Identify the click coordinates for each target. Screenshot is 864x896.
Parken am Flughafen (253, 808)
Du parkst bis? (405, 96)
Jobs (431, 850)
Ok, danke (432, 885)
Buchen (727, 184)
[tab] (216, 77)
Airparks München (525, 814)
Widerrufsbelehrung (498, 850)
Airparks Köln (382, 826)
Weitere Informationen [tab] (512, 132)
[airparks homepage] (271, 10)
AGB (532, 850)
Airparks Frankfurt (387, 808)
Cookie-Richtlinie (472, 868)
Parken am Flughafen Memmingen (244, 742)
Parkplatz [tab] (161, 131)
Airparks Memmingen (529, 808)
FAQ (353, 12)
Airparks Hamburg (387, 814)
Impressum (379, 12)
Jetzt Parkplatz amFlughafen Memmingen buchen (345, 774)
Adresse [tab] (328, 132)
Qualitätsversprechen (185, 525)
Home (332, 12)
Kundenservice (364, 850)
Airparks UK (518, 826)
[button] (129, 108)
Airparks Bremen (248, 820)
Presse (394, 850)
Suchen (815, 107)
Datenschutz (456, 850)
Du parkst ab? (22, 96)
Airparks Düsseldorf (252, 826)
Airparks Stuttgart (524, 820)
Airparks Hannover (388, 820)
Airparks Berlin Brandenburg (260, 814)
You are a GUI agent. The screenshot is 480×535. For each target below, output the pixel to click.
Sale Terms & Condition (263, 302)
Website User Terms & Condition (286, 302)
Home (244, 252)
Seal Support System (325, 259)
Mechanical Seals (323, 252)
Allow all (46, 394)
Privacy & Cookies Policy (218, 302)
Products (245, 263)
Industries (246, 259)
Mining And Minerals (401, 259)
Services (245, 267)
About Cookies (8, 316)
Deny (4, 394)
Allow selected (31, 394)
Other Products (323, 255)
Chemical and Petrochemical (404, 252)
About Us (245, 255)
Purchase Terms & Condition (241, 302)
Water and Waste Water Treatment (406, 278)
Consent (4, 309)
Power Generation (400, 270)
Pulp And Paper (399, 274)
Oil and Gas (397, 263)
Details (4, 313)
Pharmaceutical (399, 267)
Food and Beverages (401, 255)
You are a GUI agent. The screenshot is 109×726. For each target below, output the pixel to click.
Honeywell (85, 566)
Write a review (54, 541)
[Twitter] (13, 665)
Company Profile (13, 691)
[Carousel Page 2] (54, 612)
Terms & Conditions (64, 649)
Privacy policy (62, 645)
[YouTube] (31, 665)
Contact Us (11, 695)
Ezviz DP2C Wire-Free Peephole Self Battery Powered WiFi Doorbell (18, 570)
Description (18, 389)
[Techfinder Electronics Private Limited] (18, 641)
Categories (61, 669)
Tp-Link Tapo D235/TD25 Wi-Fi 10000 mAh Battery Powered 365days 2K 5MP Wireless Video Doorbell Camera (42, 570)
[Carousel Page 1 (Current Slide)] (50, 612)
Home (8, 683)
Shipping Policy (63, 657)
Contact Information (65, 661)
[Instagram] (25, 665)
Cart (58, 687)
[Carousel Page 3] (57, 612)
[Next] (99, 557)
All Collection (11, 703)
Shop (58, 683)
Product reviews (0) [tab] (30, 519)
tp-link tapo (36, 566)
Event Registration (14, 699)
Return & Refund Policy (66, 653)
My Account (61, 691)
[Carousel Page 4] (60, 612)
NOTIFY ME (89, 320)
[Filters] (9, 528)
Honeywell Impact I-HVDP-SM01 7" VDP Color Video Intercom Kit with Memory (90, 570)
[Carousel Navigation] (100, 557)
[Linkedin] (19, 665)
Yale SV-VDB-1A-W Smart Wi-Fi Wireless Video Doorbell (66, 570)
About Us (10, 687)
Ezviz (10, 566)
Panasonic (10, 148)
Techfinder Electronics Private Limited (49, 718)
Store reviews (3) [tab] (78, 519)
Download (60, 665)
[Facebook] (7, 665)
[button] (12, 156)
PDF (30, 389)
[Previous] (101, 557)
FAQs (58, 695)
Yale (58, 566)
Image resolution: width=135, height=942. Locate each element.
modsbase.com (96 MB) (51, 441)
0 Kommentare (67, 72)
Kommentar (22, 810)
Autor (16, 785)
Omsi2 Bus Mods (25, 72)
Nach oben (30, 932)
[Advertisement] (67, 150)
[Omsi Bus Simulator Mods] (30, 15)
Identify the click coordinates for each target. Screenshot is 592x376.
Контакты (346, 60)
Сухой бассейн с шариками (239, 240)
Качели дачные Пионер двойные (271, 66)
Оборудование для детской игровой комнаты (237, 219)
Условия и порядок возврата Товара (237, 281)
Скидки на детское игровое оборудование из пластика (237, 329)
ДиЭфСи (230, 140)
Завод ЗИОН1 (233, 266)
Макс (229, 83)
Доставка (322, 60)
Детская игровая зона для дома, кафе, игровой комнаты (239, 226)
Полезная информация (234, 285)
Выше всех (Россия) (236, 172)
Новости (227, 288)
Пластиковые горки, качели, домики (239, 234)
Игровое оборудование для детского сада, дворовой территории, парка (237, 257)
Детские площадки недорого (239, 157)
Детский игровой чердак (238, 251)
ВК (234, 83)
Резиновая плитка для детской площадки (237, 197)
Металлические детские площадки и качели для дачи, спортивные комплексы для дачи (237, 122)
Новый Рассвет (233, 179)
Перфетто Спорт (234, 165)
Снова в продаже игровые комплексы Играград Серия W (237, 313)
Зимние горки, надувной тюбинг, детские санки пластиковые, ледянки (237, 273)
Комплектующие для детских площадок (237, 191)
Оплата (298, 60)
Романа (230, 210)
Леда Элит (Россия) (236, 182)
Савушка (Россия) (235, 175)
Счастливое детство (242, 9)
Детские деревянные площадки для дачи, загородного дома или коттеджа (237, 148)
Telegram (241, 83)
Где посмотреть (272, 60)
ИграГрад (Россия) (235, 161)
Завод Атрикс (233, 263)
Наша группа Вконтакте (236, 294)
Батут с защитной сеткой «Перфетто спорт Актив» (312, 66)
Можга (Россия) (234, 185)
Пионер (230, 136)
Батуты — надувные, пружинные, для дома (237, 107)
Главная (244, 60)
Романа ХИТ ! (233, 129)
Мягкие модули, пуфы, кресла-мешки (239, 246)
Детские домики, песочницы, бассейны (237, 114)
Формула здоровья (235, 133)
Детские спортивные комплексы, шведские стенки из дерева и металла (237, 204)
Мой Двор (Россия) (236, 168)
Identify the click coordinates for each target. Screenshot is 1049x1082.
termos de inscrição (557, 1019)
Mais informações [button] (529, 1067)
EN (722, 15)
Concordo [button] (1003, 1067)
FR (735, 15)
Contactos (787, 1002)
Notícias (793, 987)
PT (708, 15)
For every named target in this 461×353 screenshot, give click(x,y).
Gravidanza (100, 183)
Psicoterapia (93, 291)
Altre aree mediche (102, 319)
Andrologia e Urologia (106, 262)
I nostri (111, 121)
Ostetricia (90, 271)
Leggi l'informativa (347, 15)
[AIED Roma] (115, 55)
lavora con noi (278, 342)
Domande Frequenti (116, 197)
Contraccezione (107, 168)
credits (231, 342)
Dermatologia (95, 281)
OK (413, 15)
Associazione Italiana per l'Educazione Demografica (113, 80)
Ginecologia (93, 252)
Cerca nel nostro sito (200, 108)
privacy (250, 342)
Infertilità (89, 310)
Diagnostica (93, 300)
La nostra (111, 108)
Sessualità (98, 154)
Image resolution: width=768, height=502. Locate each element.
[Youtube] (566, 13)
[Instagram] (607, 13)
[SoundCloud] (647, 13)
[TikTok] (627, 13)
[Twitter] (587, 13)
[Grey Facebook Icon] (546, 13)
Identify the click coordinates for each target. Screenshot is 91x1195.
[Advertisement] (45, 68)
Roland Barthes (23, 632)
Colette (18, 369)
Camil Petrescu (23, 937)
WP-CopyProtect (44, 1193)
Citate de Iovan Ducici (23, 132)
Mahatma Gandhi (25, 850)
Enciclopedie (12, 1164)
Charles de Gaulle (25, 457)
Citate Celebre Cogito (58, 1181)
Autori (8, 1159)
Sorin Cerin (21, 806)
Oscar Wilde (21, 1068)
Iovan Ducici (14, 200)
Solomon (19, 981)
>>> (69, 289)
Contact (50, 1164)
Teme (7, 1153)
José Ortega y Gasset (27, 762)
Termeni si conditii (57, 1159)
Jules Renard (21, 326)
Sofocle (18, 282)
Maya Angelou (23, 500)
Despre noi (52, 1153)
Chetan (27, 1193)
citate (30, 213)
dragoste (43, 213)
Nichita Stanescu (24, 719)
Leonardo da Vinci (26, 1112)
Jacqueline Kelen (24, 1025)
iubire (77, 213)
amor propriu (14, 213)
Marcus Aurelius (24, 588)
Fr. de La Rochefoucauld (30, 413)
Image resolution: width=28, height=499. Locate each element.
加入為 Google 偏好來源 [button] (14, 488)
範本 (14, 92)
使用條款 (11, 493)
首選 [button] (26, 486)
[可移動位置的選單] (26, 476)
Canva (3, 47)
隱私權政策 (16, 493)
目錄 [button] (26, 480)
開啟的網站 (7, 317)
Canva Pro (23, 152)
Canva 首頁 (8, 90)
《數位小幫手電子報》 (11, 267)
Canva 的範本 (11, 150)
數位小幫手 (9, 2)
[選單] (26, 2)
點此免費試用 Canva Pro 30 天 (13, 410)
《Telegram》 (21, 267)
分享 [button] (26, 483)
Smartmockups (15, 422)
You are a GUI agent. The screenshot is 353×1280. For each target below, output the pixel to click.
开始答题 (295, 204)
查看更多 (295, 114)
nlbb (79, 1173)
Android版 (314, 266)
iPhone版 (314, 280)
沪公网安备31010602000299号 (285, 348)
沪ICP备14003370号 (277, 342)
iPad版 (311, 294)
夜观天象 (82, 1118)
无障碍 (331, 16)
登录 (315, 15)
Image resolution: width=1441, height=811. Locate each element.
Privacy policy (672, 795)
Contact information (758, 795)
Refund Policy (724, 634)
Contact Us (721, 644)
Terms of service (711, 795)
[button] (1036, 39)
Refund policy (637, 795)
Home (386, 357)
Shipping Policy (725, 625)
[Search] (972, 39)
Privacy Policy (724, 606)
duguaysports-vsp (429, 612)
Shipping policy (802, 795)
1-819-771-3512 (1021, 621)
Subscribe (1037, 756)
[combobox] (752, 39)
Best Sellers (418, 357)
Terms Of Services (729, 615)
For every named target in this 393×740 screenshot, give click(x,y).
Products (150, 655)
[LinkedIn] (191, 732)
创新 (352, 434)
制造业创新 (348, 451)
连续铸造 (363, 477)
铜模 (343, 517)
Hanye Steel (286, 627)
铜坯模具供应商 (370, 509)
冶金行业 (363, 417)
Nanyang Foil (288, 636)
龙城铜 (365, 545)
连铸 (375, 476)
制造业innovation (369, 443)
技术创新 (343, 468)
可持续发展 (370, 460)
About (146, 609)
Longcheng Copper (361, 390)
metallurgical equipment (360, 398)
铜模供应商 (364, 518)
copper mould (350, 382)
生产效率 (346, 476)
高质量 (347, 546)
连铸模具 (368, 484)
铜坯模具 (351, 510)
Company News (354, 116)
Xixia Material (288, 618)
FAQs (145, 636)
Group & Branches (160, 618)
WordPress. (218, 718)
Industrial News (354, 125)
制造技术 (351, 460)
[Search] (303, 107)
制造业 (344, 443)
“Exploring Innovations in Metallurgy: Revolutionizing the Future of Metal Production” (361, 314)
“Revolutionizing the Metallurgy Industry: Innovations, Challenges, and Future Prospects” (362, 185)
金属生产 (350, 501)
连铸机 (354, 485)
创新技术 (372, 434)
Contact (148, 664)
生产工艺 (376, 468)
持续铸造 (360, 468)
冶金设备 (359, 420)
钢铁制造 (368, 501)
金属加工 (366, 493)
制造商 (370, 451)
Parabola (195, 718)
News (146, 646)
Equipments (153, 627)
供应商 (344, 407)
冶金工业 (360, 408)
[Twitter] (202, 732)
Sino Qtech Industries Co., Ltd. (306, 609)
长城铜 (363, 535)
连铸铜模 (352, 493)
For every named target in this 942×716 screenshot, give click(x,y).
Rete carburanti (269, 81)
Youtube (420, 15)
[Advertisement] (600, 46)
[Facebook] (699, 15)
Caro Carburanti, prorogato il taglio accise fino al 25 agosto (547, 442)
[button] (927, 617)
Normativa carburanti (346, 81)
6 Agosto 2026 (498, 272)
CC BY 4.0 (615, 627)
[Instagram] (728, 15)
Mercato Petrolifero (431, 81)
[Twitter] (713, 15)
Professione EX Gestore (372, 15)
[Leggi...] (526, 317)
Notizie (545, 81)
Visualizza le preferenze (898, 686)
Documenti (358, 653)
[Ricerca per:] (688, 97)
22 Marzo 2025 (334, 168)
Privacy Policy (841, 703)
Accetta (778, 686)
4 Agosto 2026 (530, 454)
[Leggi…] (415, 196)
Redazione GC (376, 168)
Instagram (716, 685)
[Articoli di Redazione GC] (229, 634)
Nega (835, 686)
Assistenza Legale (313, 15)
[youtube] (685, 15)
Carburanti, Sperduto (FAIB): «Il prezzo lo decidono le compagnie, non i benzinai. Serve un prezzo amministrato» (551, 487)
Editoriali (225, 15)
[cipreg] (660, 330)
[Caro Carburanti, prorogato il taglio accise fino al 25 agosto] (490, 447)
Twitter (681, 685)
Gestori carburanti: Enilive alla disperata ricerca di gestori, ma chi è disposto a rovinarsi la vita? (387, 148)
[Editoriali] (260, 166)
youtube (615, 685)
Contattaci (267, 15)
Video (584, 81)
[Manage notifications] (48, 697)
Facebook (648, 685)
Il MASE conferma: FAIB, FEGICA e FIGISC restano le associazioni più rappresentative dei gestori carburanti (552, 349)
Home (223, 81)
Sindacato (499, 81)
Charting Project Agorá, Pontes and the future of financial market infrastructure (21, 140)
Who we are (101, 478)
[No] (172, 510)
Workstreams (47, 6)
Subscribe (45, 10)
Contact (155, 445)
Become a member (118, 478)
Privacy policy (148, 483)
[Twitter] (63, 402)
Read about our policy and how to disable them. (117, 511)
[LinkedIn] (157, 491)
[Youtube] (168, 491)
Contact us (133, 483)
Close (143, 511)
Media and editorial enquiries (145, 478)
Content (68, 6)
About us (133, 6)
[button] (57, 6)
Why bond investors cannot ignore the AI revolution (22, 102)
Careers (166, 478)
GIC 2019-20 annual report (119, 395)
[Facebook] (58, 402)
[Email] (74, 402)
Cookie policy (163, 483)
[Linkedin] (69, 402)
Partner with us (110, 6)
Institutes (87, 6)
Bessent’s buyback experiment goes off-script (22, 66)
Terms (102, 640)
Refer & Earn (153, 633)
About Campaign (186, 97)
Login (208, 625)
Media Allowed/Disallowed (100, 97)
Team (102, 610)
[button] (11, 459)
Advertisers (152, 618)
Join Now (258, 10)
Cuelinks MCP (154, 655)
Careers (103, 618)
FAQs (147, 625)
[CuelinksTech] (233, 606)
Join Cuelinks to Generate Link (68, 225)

+ + +

--- What the task requires ---
Render everything from the line containing "[Caro Carburanti, prorogato" down to the final line above as a JSON list of strings, with one string per line and blank lines left out.

--- Response for this exercise ---
[
  "[Caro Carburanti, prorogato il taglio accise fino al 25 agosto] (490, 447)",
  "Twitter (681, 685)",
  "Gestori carburanti: Enilive alla disperata ricerca di gestori, ma chi è disposto a rovinarsi la vita? (387, 148)",
  "[Editoriali] (260, 166)",
  "youtube (615, 685)",
  "Contattaci (267, 15)",
  "Video (584, 81)",
  "[Manage notifications] (48, 697)",
  "Facebook (648, 685)",
  "Il MASE conferma: FAIB, FEGICA e FIGISC restano le associazioni più rappresentative dei gestori carburanti (552, 349)",
  "Home (223, 81)",
  "Sindacato (499, 81)",
  "Charting Project Agorá, Pontes and the future of financial market infrastructure (21, 140)",
  "Who we are (101, 478)",
  "[No] (172, 510)",
  "Workstreams (47, 6)",
  "Subscribe (45, 10)",
  "Contact (155, 445)",
  "Become a member (118, 478)",
  "Privacy policy (148, 483)",
  "[Twitter] (63, 402)",
  "Read about our policy and how to disable them. (117, 511)",
  "[LinkedIn] (157, 491)",
  "[Youtube] (168, 491)",
  "Contact us (133, 483)",
  "Close (143, 511)",
  "Media and editorial enquiries (145, 478)",
  "Content (68, 6)",
  "About us (133, 6)",
  "[button] (57, 6)",
  "Why bond investors cannot ignore the AI revolution (22, 102)",
  "Careers (166, 478)",
  "GIC 2019-20 annual report (119, 395)",
  "[Facebook] (58, 402)",
  "[Email] (74, 402)",
  "Cookie policy (163, 483)",
  "[Linkedin] (69, 402)",
  "Partner with us (110, 6)",
  "Institutes (87, 6)",
  "Bessent’s buyback experiment goes off-script (22, 66)",
  "Terms (102, 640)",
  "Refer & Earn (153, 633)",
  "About Campaign (186, 97)",
  "Login (208, 625)",
  "Media Allowed/Disallowed (100, 97)",
  "Team (102, 610)",
  "[button] (11, 459)",
  "Advertisers (152, 618)",
  "Join Now (258, 10)",
  "Cuelinks MCP (154, 655)",
  "Careers (103, 618)",
  "FAQs (147, 625)",
  "[CuelinksTech] (233, 606)",
  "Join Cuelinks to Generate Link (68, 225)"
]